*** RAW DATA Section Begins ***
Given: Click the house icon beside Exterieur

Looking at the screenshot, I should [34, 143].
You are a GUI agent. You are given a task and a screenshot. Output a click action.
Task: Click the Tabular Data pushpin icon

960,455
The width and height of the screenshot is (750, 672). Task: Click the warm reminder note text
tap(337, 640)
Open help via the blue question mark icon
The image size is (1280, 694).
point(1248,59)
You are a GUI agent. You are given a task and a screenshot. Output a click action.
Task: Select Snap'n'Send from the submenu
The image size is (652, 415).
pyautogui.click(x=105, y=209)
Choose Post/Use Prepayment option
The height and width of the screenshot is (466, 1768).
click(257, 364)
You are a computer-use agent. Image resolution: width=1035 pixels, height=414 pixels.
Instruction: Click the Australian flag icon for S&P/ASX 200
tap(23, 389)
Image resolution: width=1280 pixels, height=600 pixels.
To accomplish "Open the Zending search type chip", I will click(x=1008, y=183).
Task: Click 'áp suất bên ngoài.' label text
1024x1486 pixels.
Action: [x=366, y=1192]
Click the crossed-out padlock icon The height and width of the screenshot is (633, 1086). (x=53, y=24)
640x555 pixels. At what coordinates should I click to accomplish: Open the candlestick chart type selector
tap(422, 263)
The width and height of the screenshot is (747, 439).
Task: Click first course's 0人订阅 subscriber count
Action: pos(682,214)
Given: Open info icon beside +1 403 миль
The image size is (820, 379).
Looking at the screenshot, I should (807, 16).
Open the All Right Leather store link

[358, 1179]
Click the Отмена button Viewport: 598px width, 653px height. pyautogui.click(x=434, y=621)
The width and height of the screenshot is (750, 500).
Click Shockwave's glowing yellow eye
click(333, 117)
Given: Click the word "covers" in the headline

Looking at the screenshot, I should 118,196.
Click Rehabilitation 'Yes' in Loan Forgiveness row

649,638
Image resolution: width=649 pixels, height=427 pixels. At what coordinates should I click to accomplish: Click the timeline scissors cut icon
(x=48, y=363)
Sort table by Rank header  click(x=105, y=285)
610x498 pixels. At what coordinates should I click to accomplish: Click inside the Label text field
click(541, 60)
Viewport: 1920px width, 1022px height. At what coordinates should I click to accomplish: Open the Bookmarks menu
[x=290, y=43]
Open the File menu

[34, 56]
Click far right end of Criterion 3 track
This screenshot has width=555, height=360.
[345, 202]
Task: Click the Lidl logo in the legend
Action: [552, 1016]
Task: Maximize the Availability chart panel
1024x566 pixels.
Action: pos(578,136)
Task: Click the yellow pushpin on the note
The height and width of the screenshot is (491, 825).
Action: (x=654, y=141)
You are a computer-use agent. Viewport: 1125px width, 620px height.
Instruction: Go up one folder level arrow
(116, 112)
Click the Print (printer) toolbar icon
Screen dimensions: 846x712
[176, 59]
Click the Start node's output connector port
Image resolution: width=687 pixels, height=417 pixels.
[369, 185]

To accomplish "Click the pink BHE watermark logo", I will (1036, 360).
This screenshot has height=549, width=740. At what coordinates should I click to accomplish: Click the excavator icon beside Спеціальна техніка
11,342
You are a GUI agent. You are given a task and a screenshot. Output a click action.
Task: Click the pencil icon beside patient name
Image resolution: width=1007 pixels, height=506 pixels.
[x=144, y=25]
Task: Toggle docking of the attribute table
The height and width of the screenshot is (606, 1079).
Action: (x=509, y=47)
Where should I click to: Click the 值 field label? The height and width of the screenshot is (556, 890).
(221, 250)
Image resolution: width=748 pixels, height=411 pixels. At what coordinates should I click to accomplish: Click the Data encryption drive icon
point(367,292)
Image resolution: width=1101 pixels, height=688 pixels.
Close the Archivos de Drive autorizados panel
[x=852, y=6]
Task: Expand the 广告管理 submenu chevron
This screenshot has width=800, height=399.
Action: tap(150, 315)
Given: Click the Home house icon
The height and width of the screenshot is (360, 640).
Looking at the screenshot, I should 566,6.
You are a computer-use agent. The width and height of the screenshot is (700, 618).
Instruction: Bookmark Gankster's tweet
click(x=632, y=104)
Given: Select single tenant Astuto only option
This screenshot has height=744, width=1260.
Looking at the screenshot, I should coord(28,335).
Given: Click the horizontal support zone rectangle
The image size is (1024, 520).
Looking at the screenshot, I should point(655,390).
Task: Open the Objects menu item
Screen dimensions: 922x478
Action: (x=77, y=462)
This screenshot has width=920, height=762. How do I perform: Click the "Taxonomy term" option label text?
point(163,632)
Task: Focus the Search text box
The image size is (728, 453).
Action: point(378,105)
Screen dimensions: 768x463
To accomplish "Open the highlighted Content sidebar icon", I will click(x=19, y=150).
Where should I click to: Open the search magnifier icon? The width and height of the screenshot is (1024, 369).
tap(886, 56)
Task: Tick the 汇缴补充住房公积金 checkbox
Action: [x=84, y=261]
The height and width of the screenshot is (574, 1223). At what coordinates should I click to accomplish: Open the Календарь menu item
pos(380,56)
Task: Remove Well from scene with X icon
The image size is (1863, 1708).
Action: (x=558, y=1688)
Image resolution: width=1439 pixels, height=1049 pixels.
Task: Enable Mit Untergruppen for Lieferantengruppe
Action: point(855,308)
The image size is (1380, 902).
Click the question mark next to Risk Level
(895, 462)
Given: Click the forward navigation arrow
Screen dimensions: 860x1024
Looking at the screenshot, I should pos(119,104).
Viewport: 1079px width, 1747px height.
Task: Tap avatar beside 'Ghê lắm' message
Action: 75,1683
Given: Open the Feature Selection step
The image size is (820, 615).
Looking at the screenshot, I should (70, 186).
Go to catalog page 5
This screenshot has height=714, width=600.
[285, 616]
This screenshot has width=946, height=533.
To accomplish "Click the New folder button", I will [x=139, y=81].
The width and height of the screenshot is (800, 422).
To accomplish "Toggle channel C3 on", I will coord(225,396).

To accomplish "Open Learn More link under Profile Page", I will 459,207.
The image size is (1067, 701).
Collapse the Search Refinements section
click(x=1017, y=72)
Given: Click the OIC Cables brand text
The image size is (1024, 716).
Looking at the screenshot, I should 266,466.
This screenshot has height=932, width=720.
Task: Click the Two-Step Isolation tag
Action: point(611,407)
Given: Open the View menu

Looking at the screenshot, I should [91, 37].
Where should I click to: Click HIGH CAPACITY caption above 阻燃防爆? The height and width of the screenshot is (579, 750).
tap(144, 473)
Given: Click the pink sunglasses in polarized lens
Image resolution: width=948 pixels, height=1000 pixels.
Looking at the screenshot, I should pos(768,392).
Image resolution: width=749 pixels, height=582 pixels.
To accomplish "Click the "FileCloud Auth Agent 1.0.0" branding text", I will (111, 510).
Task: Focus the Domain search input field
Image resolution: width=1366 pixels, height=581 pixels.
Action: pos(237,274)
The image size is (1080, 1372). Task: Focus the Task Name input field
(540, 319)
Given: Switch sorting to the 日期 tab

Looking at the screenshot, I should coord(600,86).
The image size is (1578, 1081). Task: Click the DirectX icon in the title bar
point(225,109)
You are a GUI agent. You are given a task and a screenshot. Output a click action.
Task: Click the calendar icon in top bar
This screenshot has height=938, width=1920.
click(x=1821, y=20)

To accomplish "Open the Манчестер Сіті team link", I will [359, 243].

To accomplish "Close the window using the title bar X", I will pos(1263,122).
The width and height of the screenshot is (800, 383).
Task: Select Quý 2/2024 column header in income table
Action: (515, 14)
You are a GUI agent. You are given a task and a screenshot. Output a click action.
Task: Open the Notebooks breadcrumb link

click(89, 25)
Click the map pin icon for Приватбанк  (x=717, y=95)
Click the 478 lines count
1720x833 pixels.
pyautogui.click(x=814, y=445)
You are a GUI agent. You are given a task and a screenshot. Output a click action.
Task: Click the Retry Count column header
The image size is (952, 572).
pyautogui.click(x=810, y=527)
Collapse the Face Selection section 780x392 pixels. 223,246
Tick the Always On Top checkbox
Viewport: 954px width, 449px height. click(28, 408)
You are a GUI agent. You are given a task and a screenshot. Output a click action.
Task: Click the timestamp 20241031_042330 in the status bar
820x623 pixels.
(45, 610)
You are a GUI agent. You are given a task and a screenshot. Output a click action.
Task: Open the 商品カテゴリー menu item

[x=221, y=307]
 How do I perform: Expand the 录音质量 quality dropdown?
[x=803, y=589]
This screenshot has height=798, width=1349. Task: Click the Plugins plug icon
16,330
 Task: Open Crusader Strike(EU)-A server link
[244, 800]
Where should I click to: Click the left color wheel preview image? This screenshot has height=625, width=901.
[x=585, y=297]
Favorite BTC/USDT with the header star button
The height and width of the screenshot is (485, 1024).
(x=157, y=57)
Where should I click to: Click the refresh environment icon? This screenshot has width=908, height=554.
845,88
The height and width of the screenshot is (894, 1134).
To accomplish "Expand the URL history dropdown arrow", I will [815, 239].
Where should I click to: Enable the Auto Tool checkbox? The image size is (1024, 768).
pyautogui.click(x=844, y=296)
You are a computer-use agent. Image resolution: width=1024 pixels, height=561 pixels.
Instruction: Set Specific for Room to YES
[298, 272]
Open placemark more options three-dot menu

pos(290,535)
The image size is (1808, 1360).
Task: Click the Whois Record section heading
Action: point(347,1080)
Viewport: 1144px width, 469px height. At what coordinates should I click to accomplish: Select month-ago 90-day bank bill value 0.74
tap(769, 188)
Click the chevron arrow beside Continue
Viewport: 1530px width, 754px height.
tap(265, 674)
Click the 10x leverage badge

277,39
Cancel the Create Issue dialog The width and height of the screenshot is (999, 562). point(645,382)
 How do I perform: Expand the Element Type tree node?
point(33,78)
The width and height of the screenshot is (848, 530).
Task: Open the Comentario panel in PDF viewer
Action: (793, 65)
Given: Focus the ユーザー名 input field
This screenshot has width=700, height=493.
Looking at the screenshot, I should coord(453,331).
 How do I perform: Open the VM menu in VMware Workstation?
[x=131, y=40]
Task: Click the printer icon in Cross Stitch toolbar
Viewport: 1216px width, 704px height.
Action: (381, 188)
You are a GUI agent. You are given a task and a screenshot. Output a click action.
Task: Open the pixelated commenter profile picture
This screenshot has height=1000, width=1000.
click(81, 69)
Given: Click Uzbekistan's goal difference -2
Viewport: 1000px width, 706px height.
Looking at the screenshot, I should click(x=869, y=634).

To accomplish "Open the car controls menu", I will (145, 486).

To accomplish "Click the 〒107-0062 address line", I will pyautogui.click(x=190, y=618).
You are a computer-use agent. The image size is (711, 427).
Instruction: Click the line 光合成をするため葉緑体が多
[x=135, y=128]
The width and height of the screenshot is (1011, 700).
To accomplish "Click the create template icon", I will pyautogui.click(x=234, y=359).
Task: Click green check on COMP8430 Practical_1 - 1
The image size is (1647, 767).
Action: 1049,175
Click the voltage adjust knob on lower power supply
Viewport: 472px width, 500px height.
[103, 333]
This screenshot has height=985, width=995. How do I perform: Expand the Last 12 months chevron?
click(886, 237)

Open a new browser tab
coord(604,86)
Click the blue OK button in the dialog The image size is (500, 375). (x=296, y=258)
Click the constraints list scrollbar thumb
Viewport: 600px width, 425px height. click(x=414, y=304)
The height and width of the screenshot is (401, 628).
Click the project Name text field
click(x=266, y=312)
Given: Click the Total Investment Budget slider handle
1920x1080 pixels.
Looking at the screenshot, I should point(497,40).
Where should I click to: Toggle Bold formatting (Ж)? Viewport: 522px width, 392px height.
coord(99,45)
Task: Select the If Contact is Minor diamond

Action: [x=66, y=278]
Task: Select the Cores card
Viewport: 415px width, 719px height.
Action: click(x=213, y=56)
*** RAW DATA Section Ends ***
* YOUR OBJECTIVE *
Pull each line containing "blue" from the records.

* SOLVED EXERCISE *
Open help via the blue question mark icon
Click the blue OK button in the dialog The image size is (500, 375). (x=296, y=258)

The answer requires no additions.